(Dataset entries)

==*==

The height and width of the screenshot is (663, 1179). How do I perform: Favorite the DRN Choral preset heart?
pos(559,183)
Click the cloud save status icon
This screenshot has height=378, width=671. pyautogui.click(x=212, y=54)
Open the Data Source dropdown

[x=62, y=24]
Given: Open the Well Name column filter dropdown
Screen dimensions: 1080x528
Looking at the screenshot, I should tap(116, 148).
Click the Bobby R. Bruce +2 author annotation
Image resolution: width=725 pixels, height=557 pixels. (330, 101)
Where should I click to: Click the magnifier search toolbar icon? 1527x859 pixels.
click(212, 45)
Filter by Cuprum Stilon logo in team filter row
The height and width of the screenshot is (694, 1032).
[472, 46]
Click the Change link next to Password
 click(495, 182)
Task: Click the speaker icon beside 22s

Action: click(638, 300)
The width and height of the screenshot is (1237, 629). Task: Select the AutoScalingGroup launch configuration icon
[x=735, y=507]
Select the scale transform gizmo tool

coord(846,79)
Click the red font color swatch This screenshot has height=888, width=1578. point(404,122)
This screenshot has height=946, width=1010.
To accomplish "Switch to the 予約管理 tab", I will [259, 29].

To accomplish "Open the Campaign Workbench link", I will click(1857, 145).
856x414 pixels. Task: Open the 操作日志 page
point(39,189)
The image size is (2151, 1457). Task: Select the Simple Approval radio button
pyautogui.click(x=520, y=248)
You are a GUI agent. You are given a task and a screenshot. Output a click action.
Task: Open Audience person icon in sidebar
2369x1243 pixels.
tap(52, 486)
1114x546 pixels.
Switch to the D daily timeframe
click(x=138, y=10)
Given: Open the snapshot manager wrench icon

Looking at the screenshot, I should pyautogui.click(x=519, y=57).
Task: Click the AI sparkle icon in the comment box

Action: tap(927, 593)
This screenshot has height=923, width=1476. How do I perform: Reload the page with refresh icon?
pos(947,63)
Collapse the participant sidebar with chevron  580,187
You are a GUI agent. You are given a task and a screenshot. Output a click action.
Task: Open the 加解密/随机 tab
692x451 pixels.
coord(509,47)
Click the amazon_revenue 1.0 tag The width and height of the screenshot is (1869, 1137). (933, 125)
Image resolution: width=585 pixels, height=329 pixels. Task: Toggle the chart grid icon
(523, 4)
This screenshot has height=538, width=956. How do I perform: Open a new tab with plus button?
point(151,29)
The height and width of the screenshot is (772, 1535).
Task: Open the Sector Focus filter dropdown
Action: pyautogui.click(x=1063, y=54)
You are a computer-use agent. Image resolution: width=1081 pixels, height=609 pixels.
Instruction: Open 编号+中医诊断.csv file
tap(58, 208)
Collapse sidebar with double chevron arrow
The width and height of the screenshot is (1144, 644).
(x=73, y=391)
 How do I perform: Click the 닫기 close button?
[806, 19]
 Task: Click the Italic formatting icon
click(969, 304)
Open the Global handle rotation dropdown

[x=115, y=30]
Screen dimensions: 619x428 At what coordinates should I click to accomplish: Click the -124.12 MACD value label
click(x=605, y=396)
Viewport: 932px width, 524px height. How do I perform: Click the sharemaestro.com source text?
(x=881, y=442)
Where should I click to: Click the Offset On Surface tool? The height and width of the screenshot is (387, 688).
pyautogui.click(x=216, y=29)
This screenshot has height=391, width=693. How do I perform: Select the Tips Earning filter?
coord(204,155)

==*==

> **Task directions**
From the records above, extract every entry exactly as given.

> **Expected answer**
The height and width of the screenshot is (663, 1179). How do I perform: Favorite the DRN Choral preset heart?
pos(559,183)
Click the cloud save status icon
This screenshot has height=378, width=671. pyautogui.click(x=212, y=54)
Open the Data Source dropdown

[x=62, y=24]
Given: Open the Well Name column filter dropdown
Screen dimensions: 1080x528
Looking at the screenshot, I should tap(116, 148).
Click the Bobby R. Bruce +2 author annotation
Image resolution: width=725 pixels, height=557 pixels. (330, 101)
Where should I click to: Click the magnifier search toolbar icon? 1527x859 pixels.
click(212, 45)
Filter by Cuprum Stilon logo in team filter row
The height and width of the screenshot is (694, 1032).
[472, 46]
Click the Change link next to Password
 click(495, 182)
Task: Click the speaker icon beside 22s

Action: click(638, 300)
The width and height of the screenshot is (1237, 629). Task: Select the AutoScalingGroup launch configuration icon
[x=735, y=507]
Select the scale transform gizmo tool

coord(846,79)
Click the red font color swatch This screenshot has height=888, width=1578. point(404,122)
This screenshot has height=946, width=1010.
To accomplish "Switch to the 予約管理 tab", I will [259, 29].

To accomplish "Open the Campaign Workbench link", I will click(1857, 145).
856x414 pixels. Task: Open the 操作日志 page
point(39,189)
The image size is (2151, 1457). Task: Select the Simple Approval radio button
pyautogui.click(x=520, y=248)
You are a GUI agent. You are given a task and a screenshot. Output a click action.
Task: Open Audience person icon in sidebar
2369x1243 pixels.
tap(52, 486)
1114x546 pixels.
Switch to the D daily timeframe
click(x=138, y=10)
Given: Open the snapshot manager wrench icon

Looking at the screenshot, I should pyautogui.click(x=519, y=57).
Task: Click the AI sparkle icon in the comment box

Action: tap(927, 593)
This screenshot has height=923, width=1476. How do I perform: Reload the page with refresh icon?
pos(947,63)
Collapse the participant sidebar with chevron  580,187
You are a GUI agent. You are given a task and a screenshot. Output a click action.
Task: Open the 加解密/随机 tab
692x451 pixels.
coord(509,47)
Click the amazon_revenue 1.0 tag The width and height of the screenshot is (1869, 1137). (933, 125)
Image resolution: width=585 pixels, height=329 pixels. Task: Toggle the chart grid icon
(523, 4)
This screenshot has height=538, width=956. How do I perform: Open a new tab with plus button?
point(151,29)
The height and width of the screenshot is (772, 1535).
Task: Open the Sector Focus filter dropdown
Action: pyautogui.click(x=1063, y=54)
You are a computer-use agent. Image resolution: width=1081 pixels, height=609 pixels.
Instruction: Open 编号+中医诊断.csv file
tap(58, 208)
Collapse sidebar with double chevron arrow
The width and height of the screenshot is (1144, 644).
(x=73, y=391)
 How do I perform: Click the 닫기 close button?
[806, 19]
 Task: Click the Italic formatting icon
click(969, 304)
Open the Global handle rotation dropdown

[x=115, y=30]
Screen dimensions: 619x428 At what coordinates should I click to accomplish: Click the -124.12 MACD value label
click(x=605, y=396)
Viewport: 932px width, 524px height. How do I perform: Click the sharemaestro.com source text?
(x=881, y=442)
Where should I click to: Click the Offset On Surface tool? The height and width of the screenshot is (387, 688).
pyautogui.click(x=216, y=29)
This screenshot has height=391, width=693. How do I perform: Select the Tips Earning filter?
coord(204,155)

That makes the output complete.